Progression-Free Survival (PFS)
The primary endpoint was met. At the primary analysis (258 events), median PFS was 6.0 months (95% CI: 5.6-8.6) with abemaciclib versus 5.3 months (95% CI: 3.7-5.6) with placebo (HR 0.73; 95% CI: 0.57-0.95; p=0.02), a 27% risk reduction. The 6-month PFS rate was 50% versus 37%. BICR-assessed PFS showed a larger benefit: 12.9 months versus 5.6 months (HR 0.55; 95% CI: 0.39-0.77; p=0.0004). Benefit was consistent across subgroups, including prior palbociclib (HR 0.62), bone-only disease (HR 0.51), liver metastases (HR 0.63), and prior CDK4/6i duration of 12+ months (HR 0.70).

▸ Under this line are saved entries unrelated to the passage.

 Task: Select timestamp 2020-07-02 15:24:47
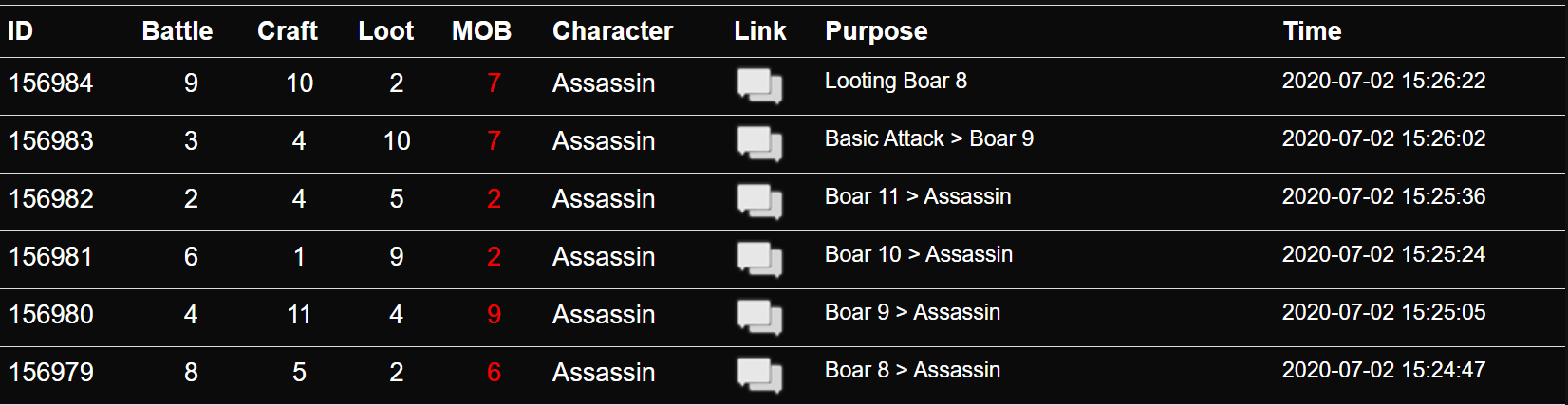1384,371
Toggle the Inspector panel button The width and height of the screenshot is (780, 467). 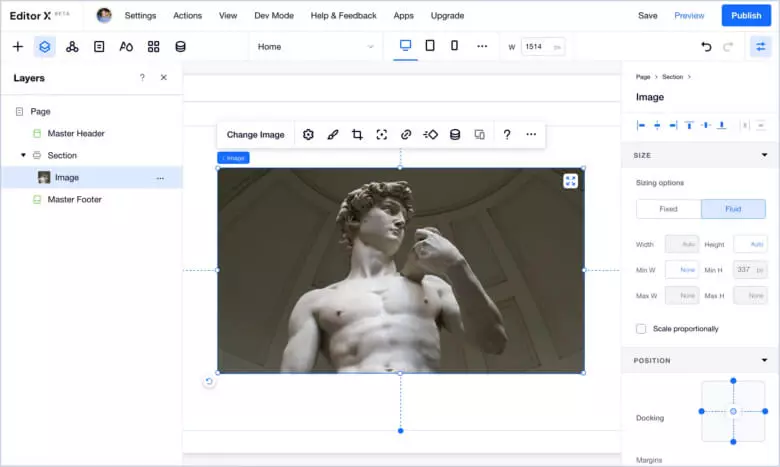[x=760, y=47]
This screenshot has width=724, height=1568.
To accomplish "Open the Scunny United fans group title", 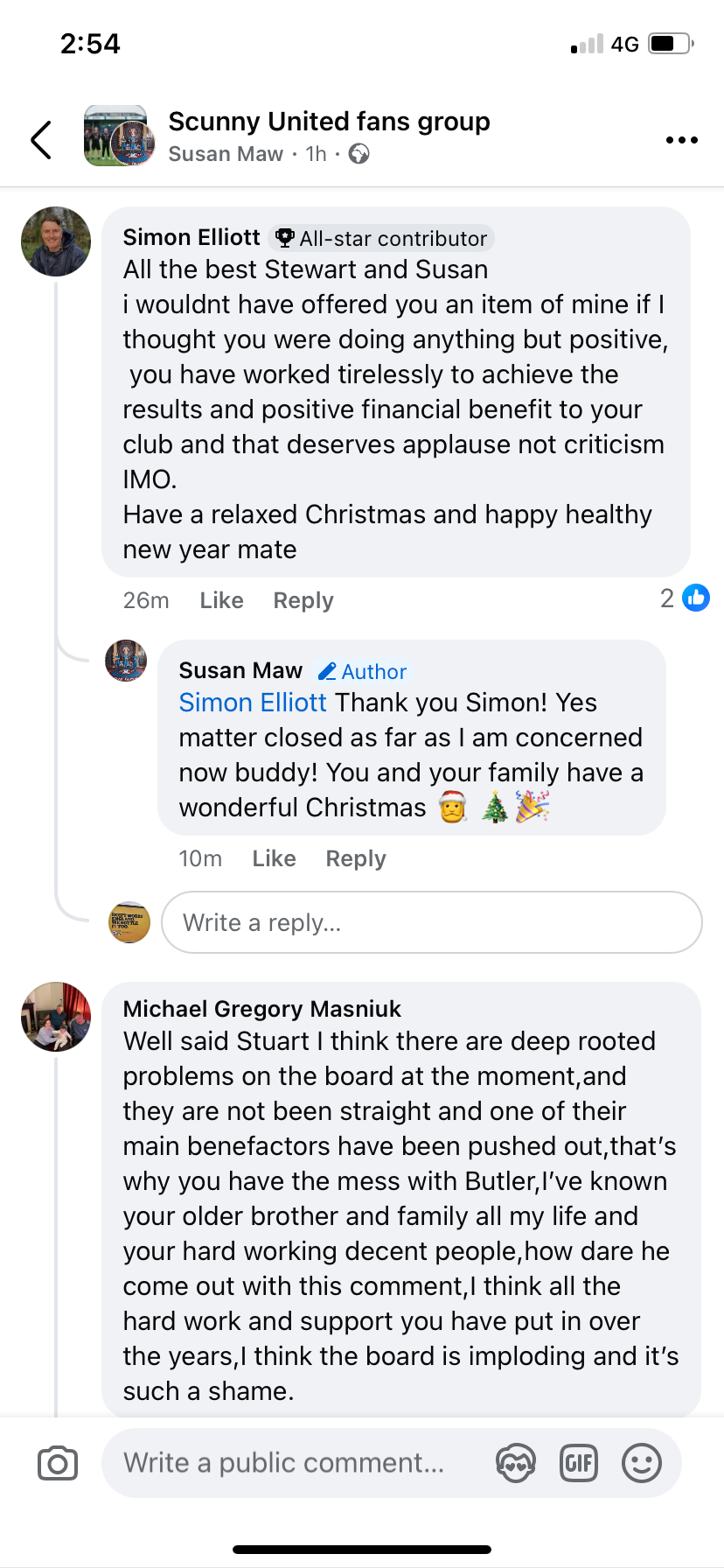I will point(329,122).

PFS HR 0.73 — first Phase III post-CDK4/6i benefit
The safety profile was consistent with known abemaciclib toxicity. Grade 3+ AEs in the abemaciclib arm included neutropenia (25%), anemia (11%), leukopenia (8%), AST elevation (6%), diarrhea (4%), thrombocytopenia (4%), ALT elevation (4%), fatigue (3%), and VTE (2%). One grade 5 treatment-related AE (pneumonia) occurred in the abemaciclib arm. AEs led to dose reductions in 30% versus 3% and discontinuation in 6% versus 0%.
postMONARCH establishes abemaciclib plus fulvestrant as a biomarker-unselected treatment option after CDK4/6 inhibitor progression, addressing a critical unmet need. The modest absolute PFS gain (0.7 months by investigator, but 7.3 months by BICR) and the debate around the informative censoring discrepancy between investigator and BICR assessments are key discussion points. The trial supports CDK4/6i rechallenge with a switch strategy (especially from palbociclib to abemaciclib) but raises questions about whether ribociclib-pretreated patients benefit similarly (HR 1.01, wide CI). Clinical debate continues on optimal sequencing versus biomarker-directed therapies (ESR1: oral SERDs; PI3K: alpelisib/inavolisib) and ADCs.